Vincent Canby do New York Times escreveu assim "The film is still very much about one of the principal Fassbinder concerns — power — here demonstrated in the hold exercised by a tyrannical teenage girl, whose legs are paralyzed, over her self-absorbed but essentially innocent parents. The concern with power is there all right, but even more apparent, intentionally so, is the film's style, which is camp lyricism of such density it becomes a lethal weapon."

Vincent Canby não podia estar mais certo em relação a Chinesisches Roulette. O poder é, realmente, a grande preocupação de Fassbinder não só em Chinesisches Roulette como em quase toda a sua obra. E, como disse Canby, esse poder manifesta-se em Angela, essa adolescente diabólica e revoltada que apesar de se sentir oprimida pelos pais (legitimamente pois a mãe tem a convicção de que a filha lhe arruinou a vida), assume aqui também ela um papel de opressora (a tal "tyrannical teenage girl" que Canby fala) na sua relação, principalmente, com a mãe. Mas parece-me que o crítico do New York Times se esqueceu de atribuir aos pais esse poder de que fala. Porque toda a relação que assumem entre eles é esclarecedora disso. A relação extra-conjugal que os dois assumem já há anos (a do pai desde o acidente de Angela e a da mãe terá iniciado um par de anos mais tarde) são o reflexo desse poder efémero de quem quer compensar a amargura e o desgosto de ter uma filha semi-paralítica.

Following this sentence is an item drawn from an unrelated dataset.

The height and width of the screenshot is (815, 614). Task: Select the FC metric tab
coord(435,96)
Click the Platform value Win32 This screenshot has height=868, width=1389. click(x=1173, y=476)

Mas Canby tem ainda mais razão quando diz que, a força de Chinesisches Roulette está mais latente no estilo do filme (que é como quem diz na realização). E, de facto, a forma como Fassbinder movimenta a câmara em torno daquelas personagens é fenomenal. O rodopio, o enquadramento, o aproximar/distanciar da câmara, a fixação nos rostos ou nos olhos daquelas personagens e o ritmo com que filma são a grande força de Chinesisches Roulette. Porque, com esta mise-en-scène, Fassbinder está sempre à procura de captar as emoções daquela gente, querendo mostrar as suas reacções àquele episódio e, sobretudo, a forma como Angela manipula os pais.

Chinesisches Roulette apresenta-se como uma tragicomédia (sarcástica) filmada de forma inaudita. Grande filme.

28 de junho de 2010

Sang Sattawat (2006)






Sang Sattawat retoma a narrativa bifurcada que nos apresentou em Sud Sanaeha e Sud Pralad. Mas aqui Apichatpong cria um filme visualmente contemplativo, lírico e meloso. Sang Sattawat traz-nos, em determinados momentos, planos-sequência à Tarr, seja a contemplar a natureza, seja a admirar estátuas ou bustos de divindades e figuras célebres tailandesas. Dividido entre uma primeira parte feminina e uma segunda masculina, Sang Sattawat é filme sobre o tempo e sobre a memória (que é como quem diz sobre a reincarnação [como o é também Sud Pralad]). O filme é poético e lírico, mas é sobretudo uma reflexão sobre os costumes tailandeses (medicina tradicional e moderna, o budismo...). E das duas partes bifurcadas pelos mesmos momentos distinguidos pelo seu meio (primeira parte/feminino e rural, segunda parte/masculino e urbano), quase tudo se repete como uma reincarnação. Sang Sattawat é um olhar ambíguo para a sociedade tailandesa, o contraste entre o tradicional e o evolucional (aqui directamente ligados na medicina). É um filme belo, atractivo para quem gosta de cinema contemplativo, sensorial. Acima de tudo, Sang Sattawat dispensa linearidades e narrativas, define-se como um poema visual. Memórias.